雲中天聞言,點點頭,接過,放在嘴邊輕輕的吹了吹,嗅了嗅,才淺淺的喝了一口,茶水入口,清香四溢,讚歎道,“好茶!”
只是茶雖好,他這棋該往哪裡下才好呢?
雲中天努力苦思冥想,手中的棋子捏在手指間,卻舉棋不定了。
盧暖笑了笑,倒了茶水遞給徐子衿,再看向棋盤上,棋子格局,盧暖搖搖頭。
有些埋怨徐子衿下手太狠,根本不給雲中天機會。
徐子衿端著茶喝了喝,看向盧暖,卻見盧暖搖頭,又埋怨的看向他,不解的問,“阿暖懂棋?”
“略知一二!”盧暖說道。
以前也去學過,看了許多各式各樣的棋譜,和先人們下棋的思路,佈局,真真正正和人對弈的次數幾乎為零,因為基本上都是她一個人,做些點心,窩在家裡,自己和自己下。
雲中天聞言,抬頭看向盧暖,對盧暖倒是好奇起來。
雖然多年未行走江湖,但是面前的後生,絕不是泛泛之輩,能讓他看上並且深愛的女子,豈能是個庸俗的姑娘,尤其這個女子還是一個孩子,看起來也不過十一二。
那麼,這阿暖到底有什麼特別的呢?
想到這嗎,雲中天笑道,“阿暖,過來幫師傅瞧瞧,師傅這步棋要怎麼下,才能救活這一大片死棋?”
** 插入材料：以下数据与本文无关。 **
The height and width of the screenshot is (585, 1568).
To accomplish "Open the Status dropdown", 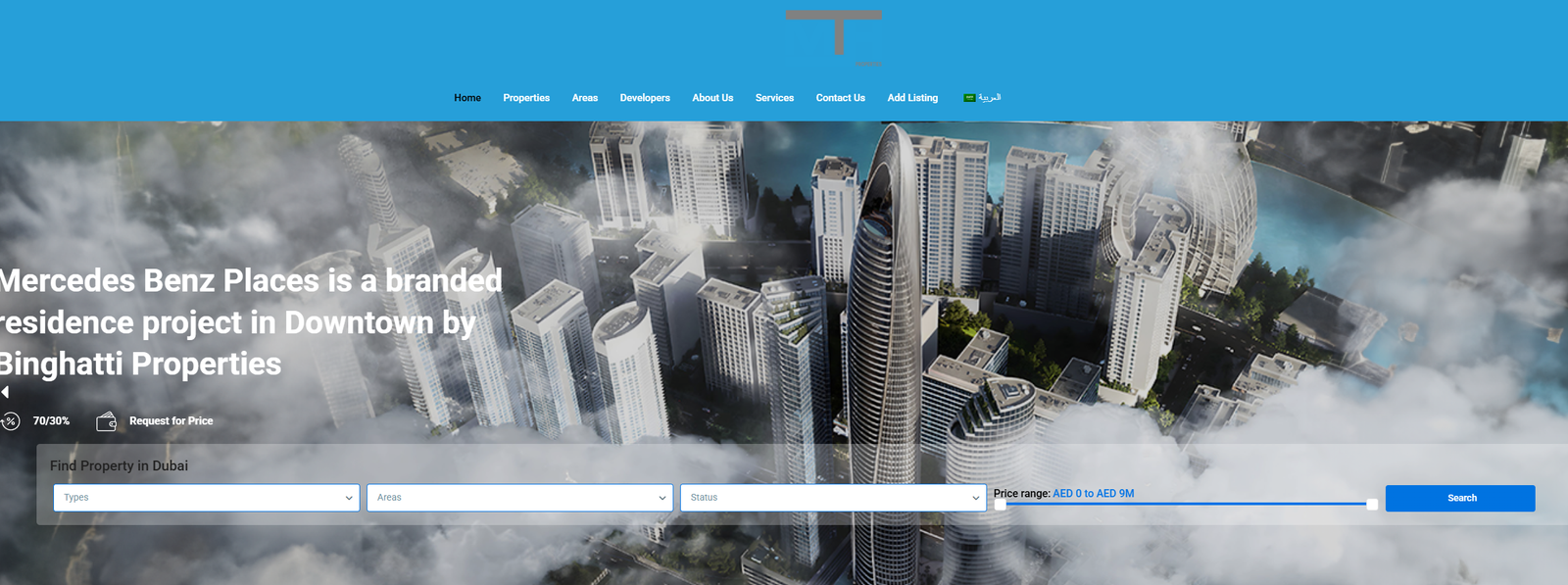I will (833, 498).
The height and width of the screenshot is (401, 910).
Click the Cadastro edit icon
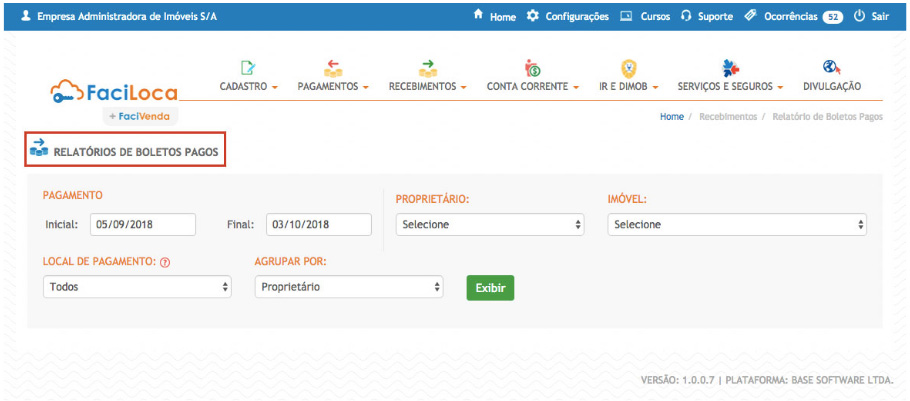point(248,68)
盧暖點點頭,走到雲中天身邊,仔細看了看才說道,“師傅,沒得救了!”
“怎麼說?”雲中天問。
“因為一開始,子衿就挖了陷進讓師傅跳,可師傅偏偏還跳了下去,而且越陷越深,根本無力迴天,尤其是現在,已經到了最後,子衿只需再落二子,就能把師傅殺個片甲不留!”盧暖說著,見雲中天在沉思,咻地噤聲。
然後小心翼翼的往門口退。
走到門外的時候,盧暖聽見屋子裡,傳來雲中天爽朗的笑聲和誇獎聲。
“好,好啊,果真是後生可畏,後生可畏,只是子衿啊,來和師傅說說,為什麼一點顏面都不留給師傅?”雲中天問。
徐子衿聞言,連忙站起身,朝雲中天深深的行了禮,才說道,“師傅,徒兒只是想告訴師傅,徒兒並不是一無是處,徒兒其實也是有長處的!”
“好好好,先坐下來,慢慢說!”雲中天朝徐子衿擺擺手,讓徐子衿坐下。
徐子衿坐下以後,拿起茶壺往雲中天的杯子裡倒了茶水,“師傅,這是江南西湖雨前龍井,子衿早些時候想著,師傅或許會喜歡,就帶了一些過來,師傅再品品!”